Para Christopher, un veterano de guerra físicamente discapacitado, las actividades cotidianas se habían vuelto más difíciles, le llevaban más tiempo e incrementaban su dolor. Sin embargo, hacía todo lo posible para servir a su esposa e hijo. Los que pasaban lo veían empujar una máquina para cortar el césped todas las semanas.
Un día, recibió una carta —y un costoso tractor cortacésped— de un donante anónimo. La satisfacción del dador secreto estuvo en el privilegio de ayudar a un necesitado.
Jesús no dice que todo lo que demos debe ser en secreto, pero sí nos recuerda que verifiquemos nuestras motivaciones cuando ofrendamos (Mateo 6:1).
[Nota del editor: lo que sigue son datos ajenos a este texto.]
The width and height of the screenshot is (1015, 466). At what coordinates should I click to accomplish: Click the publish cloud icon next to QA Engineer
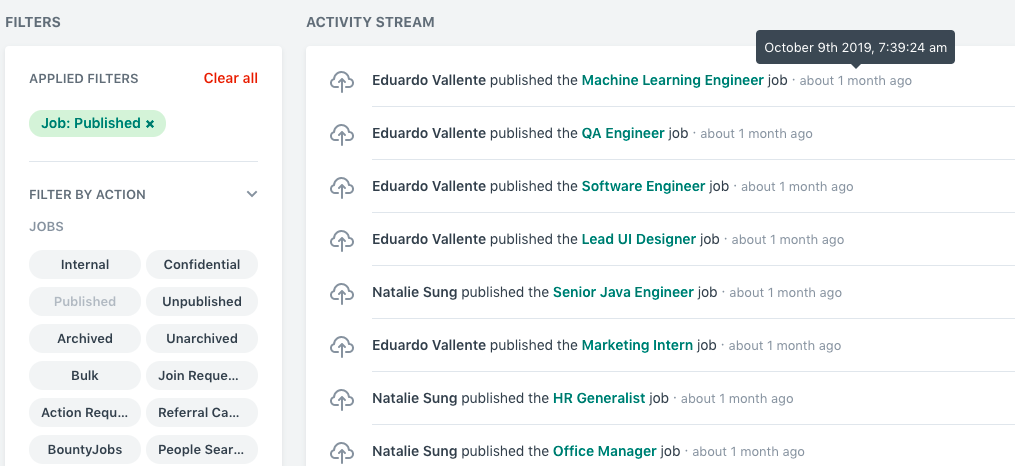[x=342, y=135]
Y señaló: «Cuando, pues, des limosna, no hagas tocar trompeta delante de ti, como hacen los hipócritas en las sinagogas y en las calles, para ser alabados por los hombres» (v. 2). Dios espera que seamos dadores generosos, pero nos advierte de hacer buenas obras delante de la gente para recibir elogios o un reconocimiento especial (v. 3).
Cuando nos damos cuenta de que todo proviene de Dios, podemos ser dadores secretos que no necesitan una palmada en la espalda ni la admiración de los demás. Nuestro Dador omnisciente se deleita en la generosidad auténtica de su pueblo. Nada supera la recompensa de su aprobación.